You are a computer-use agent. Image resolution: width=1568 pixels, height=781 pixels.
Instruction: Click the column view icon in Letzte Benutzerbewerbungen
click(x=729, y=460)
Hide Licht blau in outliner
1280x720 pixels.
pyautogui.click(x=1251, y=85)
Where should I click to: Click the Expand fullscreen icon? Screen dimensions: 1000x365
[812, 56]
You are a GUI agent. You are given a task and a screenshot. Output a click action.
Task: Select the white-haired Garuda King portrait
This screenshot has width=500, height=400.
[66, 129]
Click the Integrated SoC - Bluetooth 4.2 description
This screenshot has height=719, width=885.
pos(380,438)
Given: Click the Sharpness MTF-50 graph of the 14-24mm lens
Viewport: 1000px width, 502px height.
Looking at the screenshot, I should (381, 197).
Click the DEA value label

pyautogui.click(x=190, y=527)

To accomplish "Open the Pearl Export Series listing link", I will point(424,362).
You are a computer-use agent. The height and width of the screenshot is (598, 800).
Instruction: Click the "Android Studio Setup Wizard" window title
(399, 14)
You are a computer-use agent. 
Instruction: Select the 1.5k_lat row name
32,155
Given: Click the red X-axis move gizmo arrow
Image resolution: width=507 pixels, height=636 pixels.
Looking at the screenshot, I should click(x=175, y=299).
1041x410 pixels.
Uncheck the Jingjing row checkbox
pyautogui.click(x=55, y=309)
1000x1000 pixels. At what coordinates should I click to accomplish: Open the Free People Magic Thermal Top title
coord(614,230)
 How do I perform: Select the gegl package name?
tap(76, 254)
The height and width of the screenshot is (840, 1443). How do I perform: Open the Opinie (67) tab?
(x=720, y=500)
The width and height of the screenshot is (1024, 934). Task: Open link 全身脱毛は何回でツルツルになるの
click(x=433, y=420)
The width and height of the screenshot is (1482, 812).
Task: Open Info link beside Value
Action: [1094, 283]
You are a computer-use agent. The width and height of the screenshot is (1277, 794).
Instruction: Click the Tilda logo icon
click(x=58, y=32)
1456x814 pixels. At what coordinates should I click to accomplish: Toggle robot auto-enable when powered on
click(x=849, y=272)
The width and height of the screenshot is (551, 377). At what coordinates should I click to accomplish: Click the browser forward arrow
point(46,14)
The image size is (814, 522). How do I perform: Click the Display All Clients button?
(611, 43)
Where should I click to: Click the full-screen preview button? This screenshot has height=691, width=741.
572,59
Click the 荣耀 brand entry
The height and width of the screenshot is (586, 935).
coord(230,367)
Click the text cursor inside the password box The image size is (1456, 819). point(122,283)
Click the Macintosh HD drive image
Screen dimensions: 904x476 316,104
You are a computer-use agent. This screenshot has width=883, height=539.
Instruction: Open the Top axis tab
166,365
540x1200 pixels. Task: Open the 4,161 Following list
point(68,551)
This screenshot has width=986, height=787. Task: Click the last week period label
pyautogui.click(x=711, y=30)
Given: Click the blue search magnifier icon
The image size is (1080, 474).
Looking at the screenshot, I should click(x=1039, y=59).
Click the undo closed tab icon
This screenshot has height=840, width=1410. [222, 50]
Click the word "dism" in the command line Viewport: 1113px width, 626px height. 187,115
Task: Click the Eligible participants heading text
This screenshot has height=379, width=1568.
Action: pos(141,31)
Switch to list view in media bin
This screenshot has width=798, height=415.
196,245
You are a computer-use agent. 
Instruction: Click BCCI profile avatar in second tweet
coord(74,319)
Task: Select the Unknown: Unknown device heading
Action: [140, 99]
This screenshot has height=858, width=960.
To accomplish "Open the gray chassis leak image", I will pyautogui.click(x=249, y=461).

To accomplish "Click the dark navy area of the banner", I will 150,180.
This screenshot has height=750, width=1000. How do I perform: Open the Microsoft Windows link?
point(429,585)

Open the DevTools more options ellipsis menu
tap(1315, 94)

EXERCISE DESCRIPTION → Lines with "will" in them are what the answer must contain; copy each from the records above.

RESPONSE TO THIS TASK →
To accomplish "Open the Pearl Export Series listing link", I will point(424,362).
To accomplish "Open the gray chassis leak image", I will pyautogui.click(x=249, y=461).
To accomplish "Click the dark navy area of the banner", I will 150,180.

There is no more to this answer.